Le prénom Dominique signifie, en latin, qui appartient au Seigneur (il possède donc le même sens que le mot dimanche). Fêté le 8 août, Dominique, qui a été peint par de nombreux artistes, est le patron des astronautes.

Prénoms apparentés : Dimanche, Domenico (italien), Domingo (espagnol), Domino, Domnitch (basque), Doummic (breton)

Une vocation de missionnaire

Dominique naît en 1170 en Vieille-Castille (Espagne). Il est élevé par son oncle, devient chanoine en 1199 et observe la règle des bénédictins. En 1205, il effectue un voyage en Europe du Nord puis demande au pape, sans succès, de le laisser aller annoncer l’Evangile dans la région du Dniepr. L’année suivante, Dominique part à la demande du Souverain Pontife convertir les albigeois, habitants du Languedoc qui ont embrassé l’hérésie cathare. D’abord, Dominique fonde des établissements religieux destinées à recueillir les convertis et à lui servir de points d’attache lors de ses voyages. Mais les moines cisterciens, qui participent à cette action, se découragent vite. Ils regagnent leurs couvents, incapables de ramener de manière durable les cathares au sein de l’Eglise.

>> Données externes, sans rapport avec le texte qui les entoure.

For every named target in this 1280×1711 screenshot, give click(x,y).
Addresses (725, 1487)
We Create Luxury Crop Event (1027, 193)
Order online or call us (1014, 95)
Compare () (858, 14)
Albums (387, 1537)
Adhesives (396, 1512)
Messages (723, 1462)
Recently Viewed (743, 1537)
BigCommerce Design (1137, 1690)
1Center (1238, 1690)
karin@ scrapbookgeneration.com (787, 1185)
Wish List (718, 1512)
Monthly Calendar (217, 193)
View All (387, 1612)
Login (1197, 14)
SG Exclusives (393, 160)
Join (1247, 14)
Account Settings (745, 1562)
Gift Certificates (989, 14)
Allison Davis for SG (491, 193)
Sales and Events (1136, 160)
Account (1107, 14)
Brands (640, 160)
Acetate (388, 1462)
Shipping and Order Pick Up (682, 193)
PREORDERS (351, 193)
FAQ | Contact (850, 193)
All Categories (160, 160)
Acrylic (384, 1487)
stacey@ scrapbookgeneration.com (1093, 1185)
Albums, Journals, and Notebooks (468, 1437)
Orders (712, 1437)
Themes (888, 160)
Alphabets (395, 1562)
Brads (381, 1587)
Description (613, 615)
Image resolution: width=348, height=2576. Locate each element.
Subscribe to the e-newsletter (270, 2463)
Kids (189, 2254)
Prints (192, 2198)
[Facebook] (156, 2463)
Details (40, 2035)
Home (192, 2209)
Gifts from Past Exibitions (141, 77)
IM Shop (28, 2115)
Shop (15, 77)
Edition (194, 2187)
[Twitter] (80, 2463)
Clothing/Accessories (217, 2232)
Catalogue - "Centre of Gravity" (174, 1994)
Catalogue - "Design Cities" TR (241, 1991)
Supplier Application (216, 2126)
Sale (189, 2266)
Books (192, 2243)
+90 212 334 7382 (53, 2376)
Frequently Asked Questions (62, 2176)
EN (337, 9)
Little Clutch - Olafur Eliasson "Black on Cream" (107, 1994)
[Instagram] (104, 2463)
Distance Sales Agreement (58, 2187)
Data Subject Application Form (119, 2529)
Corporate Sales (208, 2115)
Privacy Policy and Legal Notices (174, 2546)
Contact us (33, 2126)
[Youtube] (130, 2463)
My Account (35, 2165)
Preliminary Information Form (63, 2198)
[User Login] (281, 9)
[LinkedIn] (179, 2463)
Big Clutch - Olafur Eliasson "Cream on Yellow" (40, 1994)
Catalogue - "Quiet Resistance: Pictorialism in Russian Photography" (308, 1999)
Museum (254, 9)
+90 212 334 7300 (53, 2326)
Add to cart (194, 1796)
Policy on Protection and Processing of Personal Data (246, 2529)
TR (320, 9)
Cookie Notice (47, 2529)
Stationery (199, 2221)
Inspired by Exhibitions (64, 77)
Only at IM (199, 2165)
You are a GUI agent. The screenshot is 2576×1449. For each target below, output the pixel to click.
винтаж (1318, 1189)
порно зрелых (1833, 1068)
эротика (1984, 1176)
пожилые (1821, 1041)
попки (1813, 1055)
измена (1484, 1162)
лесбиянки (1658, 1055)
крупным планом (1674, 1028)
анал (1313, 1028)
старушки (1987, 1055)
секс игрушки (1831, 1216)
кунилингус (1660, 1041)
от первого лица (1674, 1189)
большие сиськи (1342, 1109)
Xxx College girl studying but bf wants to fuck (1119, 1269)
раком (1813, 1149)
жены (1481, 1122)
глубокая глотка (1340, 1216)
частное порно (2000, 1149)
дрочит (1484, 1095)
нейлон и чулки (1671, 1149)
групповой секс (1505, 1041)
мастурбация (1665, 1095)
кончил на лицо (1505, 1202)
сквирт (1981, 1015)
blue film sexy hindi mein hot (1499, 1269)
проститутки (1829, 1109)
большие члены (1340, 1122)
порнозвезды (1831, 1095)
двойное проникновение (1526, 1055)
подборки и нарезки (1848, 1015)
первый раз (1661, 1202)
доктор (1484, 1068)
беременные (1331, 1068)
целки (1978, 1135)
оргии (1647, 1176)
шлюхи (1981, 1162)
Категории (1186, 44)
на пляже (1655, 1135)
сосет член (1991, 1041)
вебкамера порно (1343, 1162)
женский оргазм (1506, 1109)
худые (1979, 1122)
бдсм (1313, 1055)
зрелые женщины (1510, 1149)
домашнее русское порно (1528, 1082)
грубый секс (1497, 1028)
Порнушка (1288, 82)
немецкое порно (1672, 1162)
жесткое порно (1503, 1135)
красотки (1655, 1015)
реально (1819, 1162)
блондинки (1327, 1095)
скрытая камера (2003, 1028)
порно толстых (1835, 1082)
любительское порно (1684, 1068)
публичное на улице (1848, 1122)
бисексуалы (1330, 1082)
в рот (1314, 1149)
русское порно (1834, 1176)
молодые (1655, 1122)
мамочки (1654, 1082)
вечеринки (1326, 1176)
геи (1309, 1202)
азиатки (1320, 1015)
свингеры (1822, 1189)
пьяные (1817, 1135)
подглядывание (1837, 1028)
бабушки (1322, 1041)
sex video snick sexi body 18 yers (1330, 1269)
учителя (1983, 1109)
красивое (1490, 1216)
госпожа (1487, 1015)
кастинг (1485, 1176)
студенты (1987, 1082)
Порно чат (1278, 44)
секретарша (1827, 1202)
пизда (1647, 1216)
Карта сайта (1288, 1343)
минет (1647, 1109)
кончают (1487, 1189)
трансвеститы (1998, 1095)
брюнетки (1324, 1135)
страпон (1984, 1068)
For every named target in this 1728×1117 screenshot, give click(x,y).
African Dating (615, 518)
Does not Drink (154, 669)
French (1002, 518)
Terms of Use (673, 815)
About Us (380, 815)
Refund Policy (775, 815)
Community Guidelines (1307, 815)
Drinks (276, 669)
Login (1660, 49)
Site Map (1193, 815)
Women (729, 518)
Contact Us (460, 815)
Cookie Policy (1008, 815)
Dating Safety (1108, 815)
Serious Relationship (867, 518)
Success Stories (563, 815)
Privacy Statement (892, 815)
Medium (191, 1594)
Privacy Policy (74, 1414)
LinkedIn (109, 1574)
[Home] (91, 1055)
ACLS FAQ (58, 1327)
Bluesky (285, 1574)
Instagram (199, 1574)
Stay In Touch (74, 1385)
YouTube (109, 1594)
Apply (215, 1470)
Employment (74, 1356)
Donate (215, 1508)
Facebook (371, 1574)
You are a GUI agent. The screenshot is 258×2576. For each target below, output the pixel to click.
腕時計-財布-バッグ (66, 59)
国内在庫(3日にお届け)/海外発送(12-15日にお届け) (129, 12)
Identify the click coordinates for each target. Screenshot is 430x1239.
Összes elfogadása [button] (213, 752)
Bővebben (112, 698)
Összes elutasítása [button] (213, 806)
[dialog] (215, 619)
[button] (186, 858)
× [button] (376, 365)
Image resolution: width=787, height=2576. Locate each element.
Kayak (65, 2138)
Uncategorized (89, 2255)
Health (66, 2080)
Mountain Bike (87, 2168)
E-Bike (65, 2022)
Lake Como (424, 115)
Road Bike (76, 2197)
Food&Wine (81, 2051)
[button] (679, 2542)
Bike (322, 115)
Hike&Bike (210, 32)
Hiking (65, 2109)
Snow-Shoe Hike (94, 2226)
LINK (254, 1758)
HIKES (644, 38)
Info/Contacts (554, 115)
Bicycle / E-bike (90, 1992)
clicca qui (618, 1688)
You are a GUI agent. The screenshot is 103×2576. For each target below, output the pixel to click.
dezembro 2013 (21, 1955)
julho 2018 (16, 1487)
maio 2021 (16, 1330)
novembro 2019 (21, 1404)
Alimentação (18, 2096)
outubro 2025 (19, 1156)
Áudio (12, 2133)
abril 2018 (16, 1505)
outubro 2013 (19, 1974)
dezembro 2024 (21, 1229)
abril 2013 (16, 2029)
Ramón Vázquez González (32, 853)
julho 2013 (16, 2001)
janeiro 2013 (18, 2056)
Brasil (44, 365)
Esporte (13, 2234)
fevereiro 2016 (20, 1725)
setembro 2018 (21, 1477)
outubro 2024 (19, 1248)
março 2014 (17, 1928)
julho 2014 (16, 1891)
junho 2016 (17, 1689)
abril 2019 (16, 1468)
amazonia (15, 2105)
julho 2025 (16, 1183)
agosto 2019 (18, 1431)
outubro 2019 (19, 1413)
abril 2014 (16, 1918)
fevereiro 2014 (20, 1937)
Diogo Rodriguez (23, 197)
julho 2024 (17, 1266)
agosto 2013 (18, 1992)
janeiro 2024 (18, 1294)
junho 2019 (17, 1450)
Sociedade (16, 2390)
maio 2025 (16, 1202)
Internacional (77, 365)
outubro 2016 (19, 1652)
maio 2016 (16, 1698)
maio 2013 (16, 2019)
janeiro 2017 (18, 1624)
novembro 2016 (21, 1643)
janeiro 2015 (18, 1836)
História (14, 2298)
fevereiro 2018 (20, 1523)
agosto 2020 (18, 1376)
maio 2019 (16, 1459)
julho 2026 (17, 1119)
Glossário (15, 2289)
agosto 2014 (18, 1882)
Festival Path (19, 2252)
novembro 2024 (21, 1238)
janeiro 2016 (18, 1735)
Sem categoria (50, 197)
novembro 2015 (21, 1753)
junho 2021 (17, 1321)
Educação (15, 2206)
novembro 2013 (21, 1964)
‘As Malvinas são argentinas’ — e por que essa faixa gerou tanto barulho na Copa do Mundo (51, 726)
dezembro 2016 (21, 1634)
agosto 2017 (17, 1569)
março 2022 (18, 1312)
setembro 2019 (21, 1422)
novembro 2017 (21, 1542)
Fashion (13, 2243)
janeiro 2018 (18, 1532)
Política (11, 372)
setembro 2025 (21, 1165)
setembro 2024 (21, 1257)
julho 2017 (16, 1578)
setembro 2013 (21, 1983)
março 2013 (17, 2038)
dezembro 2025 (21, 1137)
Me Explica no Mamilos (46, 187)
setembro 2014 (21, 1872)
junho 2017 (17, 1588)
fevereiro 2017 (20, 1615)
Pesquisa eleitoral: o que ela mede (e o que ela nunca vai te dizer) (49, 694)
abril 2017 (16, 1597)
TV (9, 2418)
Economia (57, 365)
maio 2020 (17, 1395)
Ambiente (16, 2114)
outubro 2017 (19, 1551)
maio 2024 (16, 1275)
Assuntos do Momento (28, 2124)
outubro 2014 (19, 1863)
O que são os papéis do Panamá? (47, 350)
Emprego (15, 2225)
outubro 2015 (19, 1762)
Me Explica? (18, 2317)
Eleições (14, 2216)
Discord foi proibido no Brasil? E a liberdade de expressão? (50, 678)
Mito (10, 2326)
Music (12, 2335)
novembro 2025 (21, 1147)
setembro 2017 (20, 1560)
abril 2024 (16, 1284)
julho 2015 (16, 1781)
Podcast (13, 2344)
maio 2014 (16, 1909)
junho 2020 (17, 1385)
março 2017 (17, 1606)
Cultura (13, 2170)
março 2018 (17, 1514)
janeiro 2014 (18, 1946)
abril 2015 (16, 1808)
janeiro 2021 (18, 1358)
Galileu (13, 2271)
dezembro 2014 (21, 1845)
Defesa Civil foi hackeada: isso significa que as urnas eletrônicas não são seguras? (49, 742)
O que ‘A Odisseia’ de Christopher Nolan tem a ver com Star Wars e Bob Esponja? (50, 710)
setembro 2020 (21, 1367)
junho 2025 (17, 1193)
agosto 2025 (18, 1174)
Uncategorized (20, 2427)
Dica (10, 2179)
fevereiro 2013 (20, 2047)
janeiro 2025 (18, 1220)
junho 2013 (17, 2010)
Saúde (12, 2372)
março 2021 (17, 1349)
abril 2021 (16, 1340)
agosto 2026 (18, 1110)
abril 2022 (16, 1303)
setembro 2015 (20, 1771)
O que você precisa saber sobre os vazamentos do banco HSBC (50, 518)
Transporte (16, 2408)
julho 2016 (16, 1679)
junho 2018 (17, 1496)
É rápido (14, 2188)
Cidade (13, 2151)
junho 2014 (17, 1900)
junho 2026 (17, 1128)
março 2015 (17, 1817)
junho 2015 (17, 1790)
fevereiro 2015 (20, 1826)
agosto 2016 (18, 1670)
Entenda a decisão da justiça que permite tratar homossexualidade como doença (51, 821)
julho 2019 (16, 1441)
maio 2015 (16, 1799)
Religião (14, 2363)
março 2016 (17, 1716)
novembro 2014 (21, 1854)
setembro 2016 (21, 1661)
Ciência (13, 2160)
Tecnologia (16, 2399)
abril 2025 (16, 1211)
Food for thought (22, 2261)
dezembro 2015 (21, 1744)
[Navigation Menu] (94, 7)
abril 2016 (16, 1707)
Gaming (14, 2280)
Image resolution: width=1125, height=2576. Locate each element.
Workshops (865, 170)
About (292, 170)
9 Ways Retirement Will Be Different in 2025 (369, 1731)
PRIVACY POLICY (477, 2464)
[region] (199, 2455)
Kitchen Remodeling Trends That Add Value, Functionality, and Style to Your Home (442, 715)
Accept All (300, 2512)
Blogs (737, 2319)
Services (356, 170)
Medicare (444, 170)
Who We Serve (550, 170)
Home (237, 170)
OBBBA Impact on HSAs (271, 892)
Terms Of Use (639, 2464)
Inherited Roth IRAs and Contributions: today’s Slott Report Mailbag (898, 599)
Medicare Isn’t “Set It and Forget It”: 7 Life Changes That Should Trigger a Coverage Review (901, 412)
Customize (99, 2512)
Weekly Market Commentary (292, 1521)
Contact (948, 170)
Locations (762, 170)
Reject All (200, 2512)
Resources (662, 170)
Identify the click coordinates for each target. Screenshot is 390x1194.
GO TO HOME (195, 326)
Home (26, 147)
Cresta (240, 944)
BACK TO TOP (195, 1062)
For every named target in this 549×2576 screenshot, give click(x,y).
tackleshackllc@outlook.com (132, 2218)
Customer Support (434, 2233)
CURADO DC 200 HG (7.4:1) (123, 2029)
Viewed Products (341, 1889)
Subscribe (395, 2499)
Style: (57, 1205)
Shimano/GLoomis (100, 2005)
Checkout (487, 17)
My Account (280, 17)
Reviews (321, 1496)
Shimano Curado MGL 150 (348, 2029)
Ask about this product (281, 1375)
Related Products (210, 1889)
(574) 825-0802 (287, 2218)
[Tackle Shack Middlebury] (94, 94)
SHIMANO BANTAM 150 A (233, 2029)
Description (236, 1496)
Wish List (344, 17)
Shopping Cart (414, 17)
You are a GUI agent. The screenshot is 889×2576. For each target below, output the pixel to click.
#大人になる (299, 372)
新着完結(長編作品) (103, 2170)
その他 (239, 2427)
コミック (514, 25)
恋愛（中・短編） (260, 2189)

Un espagnol chez les cathares

En 1208, à la suite de l’assassinat par les cathares de son représentant, le brutal Pierre de Castelnau, le pape Innocent III décide d’appeler à la croisade. Dominique refuse de prendre part à cette expédition militaire, organisée par les seigneurs du nord de la France. Tandis que les troupes catholiques commandées par Simon de Montfort ravagent le comté de Toulouse, Dominique crée, dans un des châteaux pris par ces soldats, une communauté religieuse de femmes, destinée à recueillir les cathares converties. Puis, il demande au pape d’accepter la constitution d’une communauté plus vaste, qui serait organisée à l’échelle mondiale. Le pape accepte la formation de cet ordre, à condition que les frères se dotent d’une règle déjà existante.

La création de l’ordre des dominicains

Dominique choisit d’obéir aux préceptes de saint Augustin qui lui permettent de consacrer une large part de son temps à la prédication, au détriment des travaux manuels et de la messe célébrée selon un rituel plus rapide que dans les autres ordres. La première réunion générale des représentants de la nouvelle congrégation (ordres des frères prêcheurs, plus tard nommé ordre des dominicains) se tient à Bologne, en 1220. Dominique disparaît l’année suivante. Il est canonisé en 1234.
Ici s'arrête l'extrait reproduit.